* WHAT IS EXPECTED: Quote the lines below from the one containing "Given: Start the cloud Hedging instance" to the final line, both ends included; exclude the pictures.

* ENTRIES SUPPLIED:
= = = =

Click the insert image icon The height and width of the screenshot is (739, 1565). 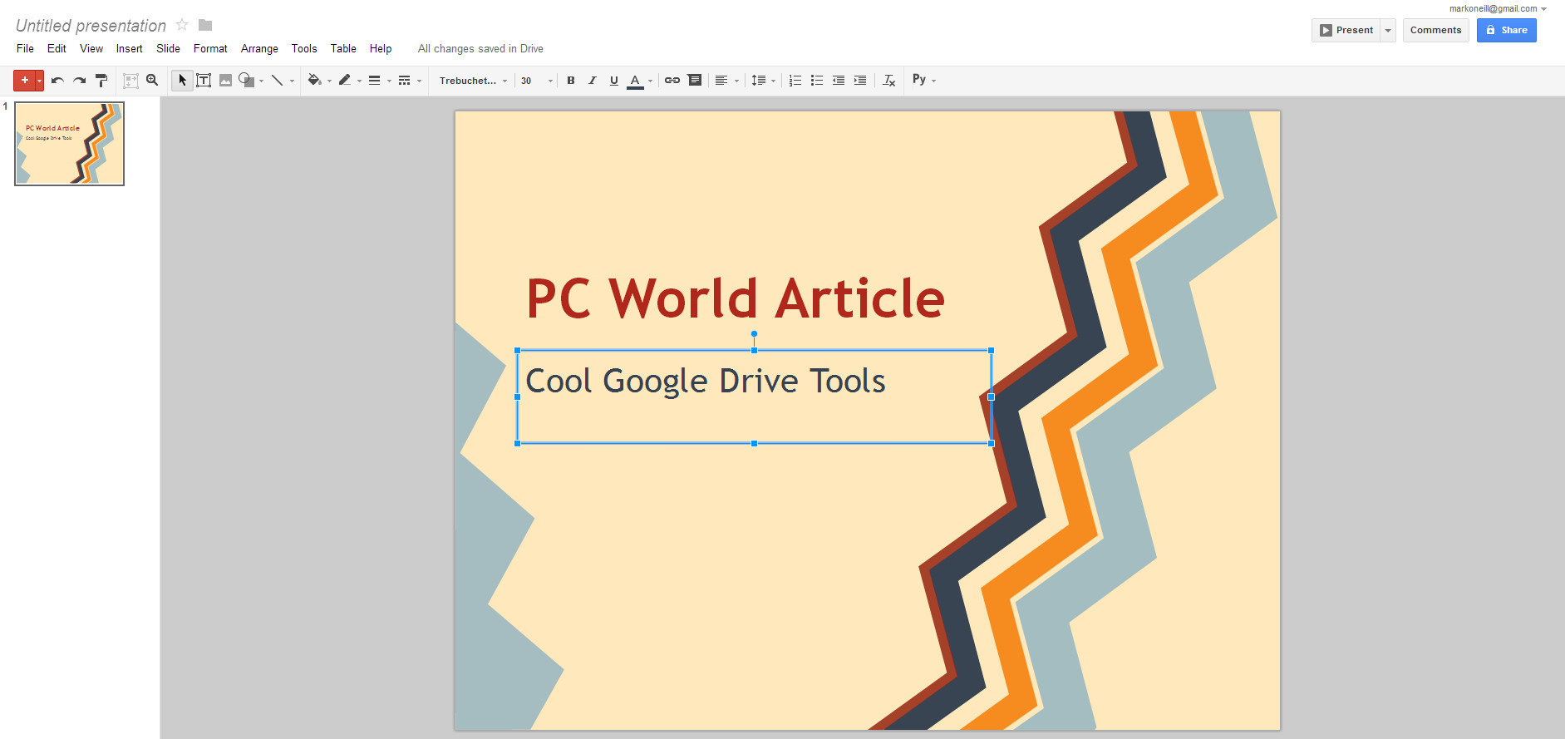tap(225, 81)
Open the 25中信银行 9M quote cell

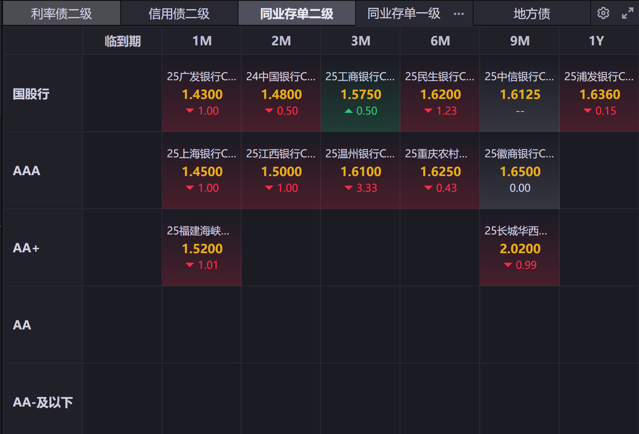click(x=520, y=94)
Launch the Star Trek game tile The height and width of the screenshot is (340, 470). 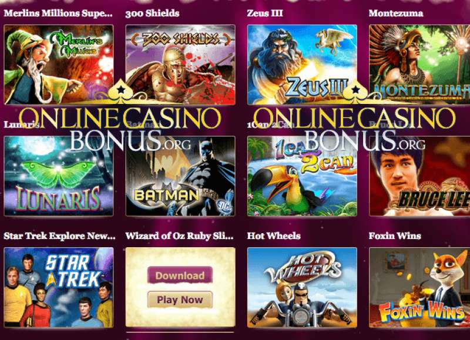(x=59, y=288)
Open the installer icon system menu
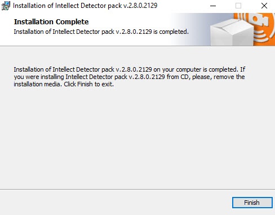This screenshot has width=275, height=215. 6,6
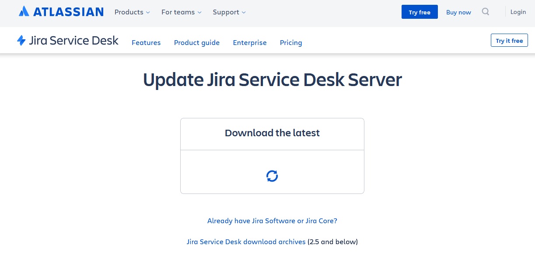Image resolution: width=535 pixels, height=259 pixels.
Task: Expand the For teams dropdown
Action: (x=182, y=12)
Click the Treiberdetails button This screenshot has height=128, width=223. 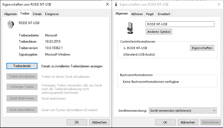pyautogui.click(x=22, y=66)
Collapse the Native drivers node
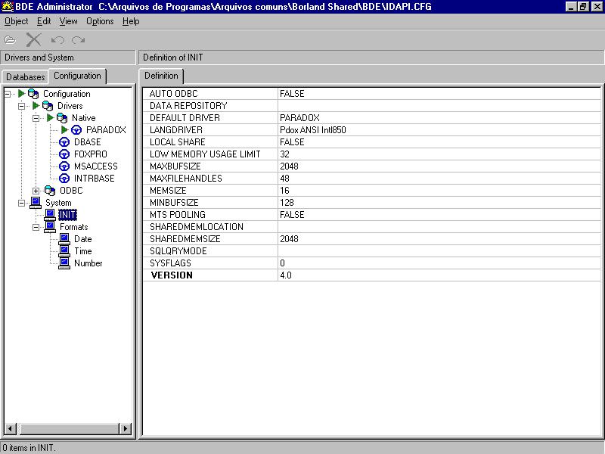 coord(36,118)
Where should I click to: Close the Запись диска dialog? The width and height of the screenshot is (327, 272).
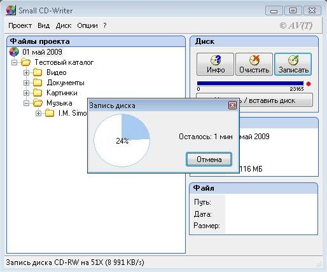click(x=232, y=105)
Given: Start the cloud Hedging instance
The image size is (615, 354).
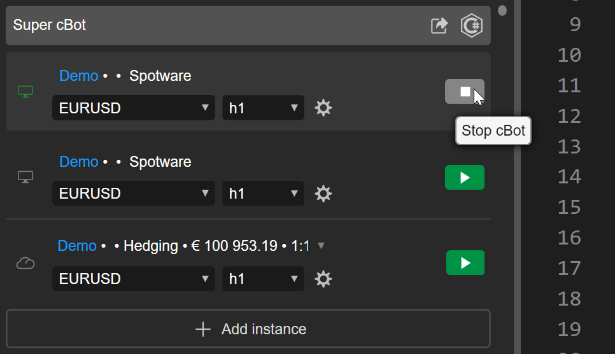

= = = =

* SOLUTION:
Given: Start the cloud Hedging instance
The image size is (615, 354).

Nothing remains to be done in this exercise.